We also tested the Mr. Heater portable heater in a tent during a particularly cold weekend, with wind chills just above zero and a frost on the ground. Not surprisingly, the heater kept the tent comfortably warm.
Easy to Use
Turning on the Mr. Heater portable heater is just like turning on a gas kitchen stovetop. You press the knob in, turn it to the desired setting, and then let go. The heater should start heating up the space within 5-10 minutes.
Slim, Compact Design
The Mr. Heater portable heater may be powerful, but it comes in a comfortable small package. Unlike other heaters, it’s pretty inconspicuous. Plus, even with a one-pound propane cylinder attached, it’s still easy to carry around. You can even push the handle down when you’re not carrying it.
Nice Safety Features
You would hope that a propane-consuming tent heater is a safe tent heater, and the Mr. Heater portable heater does well in that regard.
The Mr. Heater heater shuts off automatically whenever it tips over, which is an important safety feature. However, the product seems quite sensitive to movement. If you move it around too much, even if you keep it upright, it can still shut off. While it’s not a big deal to move it once or twice during use, you’ll want to know where to place it to avoid this problem. Still, we like that the product prioritizes safety that highly.

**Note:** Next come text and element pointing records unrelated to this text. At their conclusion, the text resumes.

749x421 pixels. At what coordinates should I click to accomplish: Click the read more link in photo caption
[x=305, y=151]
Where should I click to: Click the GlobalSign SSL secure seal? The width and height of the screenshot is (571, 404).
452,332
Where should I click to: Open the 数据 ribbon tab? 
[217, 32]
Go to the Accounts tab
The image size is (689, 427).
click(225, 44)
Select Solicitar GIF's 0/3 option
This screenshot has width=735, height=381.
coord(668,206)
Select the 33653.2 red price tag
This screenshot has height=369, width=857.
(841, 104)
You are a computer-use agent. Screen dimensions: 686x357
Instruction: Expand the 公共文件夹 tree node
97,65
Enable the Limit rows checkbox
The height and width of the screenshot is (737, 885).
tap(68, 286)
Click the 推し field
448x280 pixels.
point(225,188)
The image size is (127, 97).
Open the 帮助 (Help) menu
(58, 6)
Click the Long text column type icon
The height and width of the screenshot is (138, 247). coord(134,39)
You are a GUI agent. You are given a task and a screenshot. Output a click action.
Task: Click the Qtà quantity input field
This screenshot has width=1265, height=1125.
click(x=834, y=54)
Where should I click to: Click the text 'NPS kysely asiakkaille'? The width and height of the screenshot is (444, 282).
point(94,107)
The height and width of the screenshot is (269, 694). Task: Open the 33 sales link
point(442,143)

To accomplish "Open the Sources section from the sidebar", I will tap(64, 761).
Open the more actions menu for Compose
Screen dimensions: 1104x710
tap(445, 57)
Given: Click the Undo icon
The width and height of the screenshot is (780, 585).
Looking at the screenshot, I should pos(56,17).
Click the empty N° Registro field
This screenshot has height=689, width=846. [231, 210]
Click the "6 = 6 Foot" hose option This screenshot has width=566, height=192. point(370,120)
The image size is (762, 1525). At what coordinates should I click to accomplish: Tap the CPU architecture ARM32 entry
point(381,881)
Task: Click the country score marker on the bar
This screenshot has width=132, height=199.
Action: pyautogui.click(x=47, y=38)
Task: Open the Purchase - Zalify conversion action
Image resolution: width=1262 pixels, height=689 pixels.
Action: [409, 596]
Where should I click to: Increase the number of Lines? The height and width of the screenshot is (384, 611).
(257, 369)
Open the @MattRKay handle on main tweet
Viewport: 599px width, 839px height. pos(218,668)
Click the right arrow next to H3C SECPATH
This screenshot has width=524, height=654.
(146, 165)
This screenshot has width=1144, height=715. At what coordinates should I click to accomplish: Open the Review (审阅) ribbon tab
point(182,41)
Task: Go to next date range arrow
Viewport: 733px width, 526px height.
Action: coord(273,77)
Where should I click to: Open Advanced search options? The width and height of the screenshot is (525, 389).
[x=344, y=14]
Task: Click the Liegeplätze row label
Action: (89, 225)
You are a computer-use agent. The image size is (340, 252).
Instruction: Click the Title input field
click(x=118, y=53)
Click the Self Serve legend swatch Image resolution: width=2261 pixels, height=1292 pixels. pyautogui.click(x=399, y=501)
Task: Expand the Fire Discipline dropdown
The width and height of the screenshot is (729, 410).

Protective Steel Cage Around Heating Unit
The heating unit is going to get hot, so it’s protected with a steel cage. However, it’s not like it’s safe to place anything on top of the unit, like a piece of clothing, for instance. Given enough time, objects could melt or start a fire.
While using propane will emit tiny, tiny amounts of carbon monoxide, Mr. Heater portable healers have measures in place to further limit it. Even if you run it at full capacity for a long time, its carbon monoxide levels should not be dangerous at all.
That said, we recommend you take a few safety measures when storing the heater. If you’re storing the heater inside, you’ll want to disconnect the propane cylinder from the heater. Vice versa, if you’re storing it outdoors, you can probably leave the cylinder attached. Either way, you don’t want to keep it near anything flammable, mainly wooden patio furniture.
Best for Outdoor Use
It’s good to note that two Mr. Heater models are available: the Canada/Massachusetts model and another model for the other 49 states. You cannot use the Canada/Massachusetts model indoors for safety reasons, mainly because those regions prohibit the use of propane products indoors.
Propane releases carbon monoxide, so using them in airtight spaces is dangerous. It’s okay to use them in tents, in that regard, but electrical heaters are much safer for indoor use.
Another nice thing is that even if you leave the portable heater out in the rain or snow, it should still work just fine.
Best for Small Spaces
The Mr. Heater portable heater can only produce 9,000 Btu (British thermal units) on its highest setting (compare that to the 40,000 Btu that larger outdoor heaters can make). It’s optimal for smaller spaces in that regard, but a couple of them should take care of a larger group. To get the best heat, you’ll want to sit in front of the unit, though you can get a little warmth from the back.
You can only get about 3 hours’ worth of heat from a single one-pound portable tank. That’s also if you’re using the heater on its highest setting. We only ever use it on low for about 10 mins each time just to heat up our Annex area attached to our roof top tent before bed and when we wake up in the morning.
While there are several ways to stay warm when camping in colder weather, trying high-quality sleeping bags and a propane heater is the best way to go. You’ll have to be careful to ventilate your camping area, but your camping things, not to mention you yourself, should stay toasty and dry.